Pasalnya menurut Kangjeng Eko, UUD 45 membuka peluang kepada
NKRI untuk mengakui Kerajaan dan Kesultanan secara formal eksistensinya di
Indonesia, dan masuk dalam hierarki pemerintahan berdasarkan konstitusi.
Pengakuan tersebut didasarkan pada ketentuan Pasal 18B ayat (1) UUD 1945,
yang berbunyi: “Negara mengakui dan
menghormati satuan-satuan pemerintahan daerah yang bersifat khusus atau
bersifat istimewa yang diatur dengan undang-undang.”
Pengakuan Atas Hak Ulayat Raja dan Sultan
Kanjeng Eko menguraikan, Kasultanan sebagai badan hukum
merupakan subjek hak yang mempunyai hak milik atas tanah Kasultanan. Tanah
Kasultanan meliputi tanah keprabon dan tanah bukan keprabon yang terdapat di
seluruh kabupaten/kota dalam wilayah kesultanan atau kerajaan tersebut. Namun
sayangnya, sebagian besar tanah kerajaan itu sempat dirampas Belanda untuk
perkebunan maupun pembangunan kota.
“Tapi, ironisnya tanah
ulayat itu tidak kembali ke Kerajaan dan Kesultanan, tetapi sudah beralih
status menjadi tanah milik negara. Negara pun tidak memberikan kepada rakyat
kecil, tetapi kepada pemilik perusahaan perkebunan", imbuh
Kangjeng
Padahal, kata Kangjeng Eko, ada ketentuan hukum adat yang
berlaku di tenagah masyarakat adat Nusantara, sebagaimana disebutkan dalam
pepatah ninik mamak di Minangkabau, yaitu kabau pai kubangan tingga (red-‘kerbau
pergi kubangan tinggal’)". Hal ini, merupakan suatu perumpamaan atau
analogi bila seekor kerbau meninggalkan kubangan, maka kubangan itu kembali
kepada si pemilik kubangan.
"Maknanya,
semasa Belanda menjajah, maka mereka “berkubang” di Tanah Ulayat Adat Nenek
Moyang kita. Maka, ketika si penjajah angkat kaki dari Bumi Nusantara,
seharusnya “kubangan” itu kembali kepada pemilik, yakni Pewaris Tanah
Ulayat," tegas Kangjeng Eko.
Namun demikian, Kangjeng Eko menjelaskan, para Raja dan
Sultan tentu saja menyadari bahwa negara kita tidak lagi menganut sistem
kerajaan, tetapi demokrasi. Maka, peran strategis yang diperjuangkan sekarang
ini, diutamakan kepada upaya pelestarian adat dan budaya, yang bersumber dalam
tradisi panjang masing-masing Kerajaan dan Kesultanan.

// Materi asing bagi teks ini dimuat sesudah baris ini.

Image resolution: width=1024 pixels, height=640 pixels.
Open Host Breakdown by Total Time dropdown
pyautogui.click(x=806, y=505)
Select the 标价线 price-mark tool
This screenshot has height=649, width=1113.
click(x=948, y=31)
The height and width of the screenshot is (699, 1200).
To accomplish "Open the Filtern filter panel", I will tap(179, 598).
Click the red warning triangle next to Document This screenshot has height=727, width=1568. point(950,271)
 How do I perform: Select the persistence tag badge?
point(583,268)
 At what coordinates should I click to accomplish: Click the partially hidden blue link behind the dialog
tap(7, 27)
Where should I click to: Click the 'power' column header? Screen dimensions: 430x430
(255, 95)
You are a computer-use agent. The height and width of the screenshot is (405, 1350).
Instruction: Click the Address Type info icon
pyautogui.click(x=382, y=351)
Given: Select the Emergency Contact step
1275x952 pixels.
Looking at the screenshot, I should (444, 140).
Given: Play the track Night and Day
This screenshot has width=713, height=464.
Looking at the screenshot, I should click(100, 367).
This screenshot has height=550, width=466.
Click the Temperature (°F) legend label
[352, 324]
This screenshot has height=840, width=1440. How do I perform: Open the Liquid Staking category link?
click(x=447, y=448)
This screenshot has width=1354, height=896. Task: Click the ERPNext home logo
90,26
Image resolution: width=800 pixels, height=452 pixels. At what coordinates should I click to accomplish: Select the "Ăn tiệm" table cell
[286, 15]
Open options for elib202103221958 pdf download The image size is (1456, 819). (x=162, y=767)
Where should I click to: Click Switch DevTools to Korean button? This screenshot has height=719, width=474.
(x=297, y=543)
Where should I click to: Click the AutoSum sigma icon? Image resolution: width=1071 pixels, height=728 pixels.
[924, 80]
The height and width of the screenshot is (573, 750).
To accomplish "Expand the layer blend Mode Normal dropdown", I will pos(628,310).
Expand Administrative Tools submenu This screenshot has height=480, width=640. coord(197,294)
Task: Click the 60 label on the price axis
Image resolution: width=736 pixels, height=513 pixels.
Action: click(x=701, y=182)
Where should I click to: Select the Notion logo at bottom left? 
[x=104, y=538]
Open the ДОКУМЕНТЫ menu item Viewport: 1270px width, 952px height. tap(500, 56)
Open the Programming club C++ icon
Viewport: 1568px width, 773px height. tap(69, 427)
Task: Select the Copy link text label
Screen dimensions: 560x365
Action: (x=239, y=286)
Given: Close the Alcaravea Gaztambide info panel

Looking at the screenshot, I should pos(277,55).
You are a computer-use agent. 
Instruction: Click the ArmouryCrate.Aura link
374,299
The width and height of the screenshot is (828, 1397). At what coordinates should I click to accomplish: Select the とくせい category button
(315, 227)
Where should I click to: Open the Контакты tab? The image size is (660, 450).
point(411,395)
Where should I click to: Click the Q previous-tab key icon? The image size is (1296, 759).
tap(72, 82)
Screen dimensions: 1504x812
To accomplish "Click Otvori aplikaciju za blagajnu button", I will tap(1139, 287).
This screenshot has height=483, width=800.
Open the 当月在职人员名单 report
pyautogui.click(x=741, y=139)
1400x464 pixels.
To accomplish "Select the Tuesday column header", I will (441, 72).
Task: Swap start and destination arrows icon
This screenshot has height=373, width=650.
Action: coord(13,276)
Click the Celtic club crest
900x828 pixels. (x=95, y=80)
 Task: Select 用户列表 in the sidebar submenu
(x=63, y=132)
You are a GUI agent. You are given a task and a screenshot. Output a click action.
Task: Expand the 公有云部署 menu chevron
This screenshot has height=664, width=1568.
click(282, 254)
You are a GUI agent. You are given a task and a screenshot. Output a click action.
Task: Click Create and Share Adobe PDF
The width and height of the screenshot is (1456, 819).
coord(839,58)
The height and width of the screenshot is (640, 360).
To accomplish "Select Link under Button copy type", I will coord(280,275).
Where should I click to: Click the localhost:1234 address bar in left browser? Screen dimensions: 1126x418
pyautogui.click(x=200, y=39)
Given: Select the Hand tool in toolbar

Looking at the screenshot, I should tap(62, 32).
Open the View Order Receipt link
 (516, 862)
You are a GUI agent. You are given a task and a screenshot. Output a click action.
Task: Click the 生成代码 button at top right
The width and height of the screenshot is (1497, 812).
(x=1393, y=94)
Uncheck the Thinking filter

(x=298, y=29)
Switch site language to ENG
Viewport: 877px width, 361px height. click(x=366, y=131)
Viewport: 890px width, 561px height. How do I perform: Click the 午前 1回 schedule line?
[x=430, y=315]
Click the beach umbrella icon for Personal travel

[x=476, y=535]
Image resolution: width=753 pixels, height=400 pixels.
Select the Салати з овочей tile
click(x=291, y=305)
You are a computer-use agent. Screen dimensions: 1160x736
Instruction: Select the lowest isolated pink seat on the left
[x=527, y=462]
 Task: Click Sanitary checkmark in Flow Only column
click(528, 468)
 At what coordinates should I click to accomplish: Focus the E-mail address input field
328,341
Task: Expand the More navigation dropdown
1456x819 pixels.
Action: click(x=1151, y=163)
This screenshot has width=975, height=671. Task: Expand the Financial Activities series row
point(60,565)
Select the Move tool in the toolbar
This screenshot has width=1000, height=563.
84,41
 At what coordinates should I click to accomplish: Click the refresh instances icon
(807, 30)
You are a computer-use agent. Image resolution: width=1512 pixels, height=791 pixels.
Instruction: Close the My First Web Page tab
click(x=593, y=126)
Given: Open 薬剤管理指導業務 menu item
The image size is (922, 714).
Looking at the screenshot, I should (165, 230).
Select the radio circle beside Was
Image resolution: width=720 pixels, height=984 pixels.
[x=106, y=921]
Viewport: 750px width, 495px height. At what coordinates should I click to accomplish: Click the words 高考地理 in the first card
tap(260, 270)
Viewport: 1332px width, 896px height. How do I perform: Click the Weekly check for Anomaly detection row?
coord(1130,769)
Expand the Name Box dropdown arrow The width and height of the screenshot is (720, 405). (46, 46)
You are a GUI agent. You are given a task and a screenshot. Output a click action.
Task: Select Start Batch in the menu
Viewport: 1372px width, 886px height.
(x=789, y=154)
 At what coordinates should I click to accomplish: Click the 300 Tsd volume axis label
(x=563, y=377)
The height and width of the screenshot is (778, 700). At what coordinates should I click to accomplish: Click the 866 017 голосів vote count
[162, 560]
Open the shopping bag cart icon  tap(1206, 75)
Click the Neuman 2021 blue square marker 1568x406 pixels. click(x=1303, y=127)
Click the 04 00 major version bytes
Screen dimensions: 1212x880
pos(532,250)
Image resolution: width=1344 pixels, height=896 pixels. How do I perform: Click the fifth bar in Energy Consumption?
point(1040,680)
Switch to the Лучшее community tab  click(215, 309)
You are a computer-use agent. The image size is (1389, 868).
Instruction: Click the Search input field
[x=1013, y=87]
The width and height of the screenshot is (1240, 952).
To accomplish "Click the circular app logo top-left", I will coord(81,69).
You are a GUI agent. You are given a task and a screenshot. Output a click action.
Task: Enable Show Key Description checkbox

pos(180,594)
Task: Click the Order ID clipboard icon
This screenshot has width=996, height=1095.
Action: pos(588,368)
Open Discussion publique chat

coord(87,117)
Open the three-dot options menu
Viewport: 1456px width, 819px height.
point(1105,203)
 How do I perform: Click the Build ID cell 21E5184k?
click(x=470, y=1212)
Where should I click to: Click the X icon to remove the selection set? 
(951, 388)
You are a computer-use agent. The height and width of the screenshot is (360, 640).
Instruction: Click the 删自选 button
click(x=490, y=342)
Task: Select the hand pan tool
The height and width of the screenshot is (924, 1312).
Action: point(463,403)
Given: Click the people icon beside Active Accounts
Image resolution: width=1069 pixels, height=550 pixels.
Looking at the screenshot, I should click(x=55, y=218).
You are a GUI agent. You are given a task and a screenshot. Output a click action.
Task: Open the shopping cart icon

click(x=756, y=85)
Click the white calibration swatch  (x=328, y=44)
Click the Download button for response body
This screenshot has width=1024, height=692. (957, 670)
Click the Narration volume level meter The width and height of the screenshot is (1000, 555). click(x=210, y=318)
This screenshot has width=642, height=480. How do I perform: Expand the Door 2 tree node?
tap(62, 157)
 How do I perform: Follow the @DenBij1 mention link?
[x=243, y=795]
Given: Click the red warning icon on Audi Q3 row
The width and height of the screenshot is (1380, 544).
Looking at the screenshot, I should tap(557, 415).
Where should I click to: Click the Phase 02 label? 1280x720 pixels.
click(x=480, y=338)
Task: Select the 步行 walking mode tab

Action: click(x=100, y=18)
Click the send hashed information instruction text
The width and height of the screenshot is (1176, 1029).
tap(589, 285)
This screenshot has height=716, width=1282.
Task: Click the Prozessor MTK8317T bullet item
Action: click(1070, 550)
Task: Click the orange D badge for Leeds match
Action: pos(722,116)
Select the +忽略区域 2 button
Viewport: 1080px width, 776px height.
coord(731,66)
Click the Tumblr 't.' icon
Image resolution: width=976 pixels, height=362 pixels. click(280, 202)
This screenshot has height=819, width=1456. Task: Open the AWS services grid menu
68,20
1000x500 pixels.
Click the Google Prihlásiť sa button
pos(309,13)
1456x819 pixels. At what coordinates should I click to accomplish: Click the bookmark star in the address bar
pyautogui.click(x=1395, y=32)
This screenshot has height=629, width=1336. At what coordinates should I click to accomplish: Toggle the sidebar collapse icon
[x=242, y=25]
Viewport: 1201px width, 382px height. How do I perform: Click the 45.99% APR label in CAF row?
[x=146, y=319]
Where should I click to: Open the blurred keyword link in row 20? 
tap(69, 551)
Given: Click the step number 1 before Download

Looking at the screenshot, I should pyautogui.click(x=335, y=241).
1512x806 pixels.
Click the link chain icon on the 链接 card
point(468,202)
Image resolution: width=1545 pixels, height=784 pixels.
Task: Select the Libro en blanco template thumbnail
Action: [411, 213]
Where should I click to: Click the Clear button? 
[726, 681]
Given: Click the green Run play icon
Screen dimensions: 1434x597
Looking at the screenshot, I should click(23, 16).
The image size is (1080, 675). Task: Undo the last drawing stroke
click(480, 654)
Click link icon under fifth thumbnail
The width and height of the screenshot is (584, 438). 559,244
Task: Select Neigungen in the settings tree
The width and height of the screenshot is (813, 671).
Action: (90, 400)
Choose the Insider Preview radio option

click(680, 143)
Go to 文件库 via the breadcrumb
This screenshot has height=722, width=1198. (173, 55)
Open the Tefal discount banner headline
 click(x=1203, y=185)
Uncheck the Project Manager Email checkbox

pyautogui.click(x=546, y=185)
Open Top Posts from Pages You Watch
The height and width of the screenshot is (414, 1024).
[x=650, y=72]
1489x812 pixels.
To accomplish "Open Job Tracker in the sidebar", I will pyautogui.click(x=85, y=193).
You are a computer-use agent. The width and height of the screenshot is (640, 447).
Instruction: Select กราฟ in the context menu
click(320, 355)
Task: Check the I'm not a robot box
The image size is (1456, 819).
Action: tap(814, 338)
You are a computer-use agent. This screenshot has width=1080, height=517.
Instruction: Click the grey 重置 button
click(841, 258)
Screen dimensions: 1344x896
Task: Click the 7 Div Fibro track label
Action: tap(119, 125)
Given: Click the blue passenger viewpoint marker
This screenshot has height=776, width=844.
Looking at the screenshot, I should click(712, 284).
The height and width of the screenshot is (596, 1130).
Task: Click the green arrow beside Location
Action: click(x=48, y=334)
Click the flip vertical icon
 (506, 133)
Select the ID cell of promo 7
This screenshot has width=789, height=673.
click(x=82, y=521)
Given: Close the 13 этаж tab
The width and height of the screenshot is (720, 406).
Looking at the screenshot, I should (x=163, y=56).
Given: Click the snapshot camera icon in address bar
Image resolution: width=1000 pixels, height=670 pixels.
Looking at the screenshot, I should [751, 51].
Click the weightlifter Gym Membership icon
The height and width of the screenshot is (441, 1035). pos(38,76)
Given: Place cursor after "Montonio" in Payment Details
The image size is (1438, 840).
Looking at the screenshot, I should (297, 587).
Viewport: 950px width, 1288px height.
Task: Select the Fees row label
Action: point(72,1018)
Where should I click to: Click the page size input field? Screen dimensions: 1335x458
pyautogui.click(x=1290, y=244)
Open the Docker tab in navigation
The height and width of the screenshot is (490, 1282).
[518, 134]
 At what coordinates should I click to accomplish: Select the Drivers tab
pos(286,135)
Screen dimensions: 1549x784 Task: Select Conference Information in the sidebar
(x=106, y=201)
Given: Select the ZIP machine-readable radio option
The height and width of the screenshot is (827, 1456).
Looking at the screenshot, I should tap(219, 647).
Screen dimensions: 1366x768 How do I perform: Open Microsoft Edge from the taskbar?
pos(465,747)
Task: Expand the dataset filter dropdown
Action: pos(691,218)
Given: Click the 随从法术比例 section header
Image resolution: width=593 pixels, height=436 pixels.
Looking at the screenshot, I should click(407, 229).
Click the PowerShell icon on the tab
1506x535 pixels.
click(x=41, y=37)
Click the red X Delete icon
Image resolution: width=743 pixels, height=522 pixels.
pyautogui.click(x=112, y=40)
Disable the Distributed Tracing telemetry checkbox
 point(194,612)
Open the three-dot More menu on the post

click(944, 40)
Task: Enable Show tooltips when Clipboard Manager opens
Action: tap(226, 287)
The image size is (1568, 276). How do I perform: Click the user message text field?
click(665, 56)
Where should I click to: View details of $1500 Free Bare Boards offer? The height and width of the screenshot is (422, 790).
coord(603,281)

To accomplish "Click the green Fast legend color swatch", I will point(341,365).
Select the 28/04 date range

“Tentu ini bukan pekerjaan mudah. Butuh tenaga, pikiran, kerjasama berbagai pihak, dan keihlasan serta dana yang besar untuk mewujudkannya. Karena itulah diperlukan perhatian serius dari pemerintah pusat dan daerah untuk melestarikan dan merevitalisai peran strategis Kerajaan dan Kesultanan dalam Menjaga NKRI," pungkas Ketua Dewan Perancang Pembentukan Partai Nusantara itu. (az).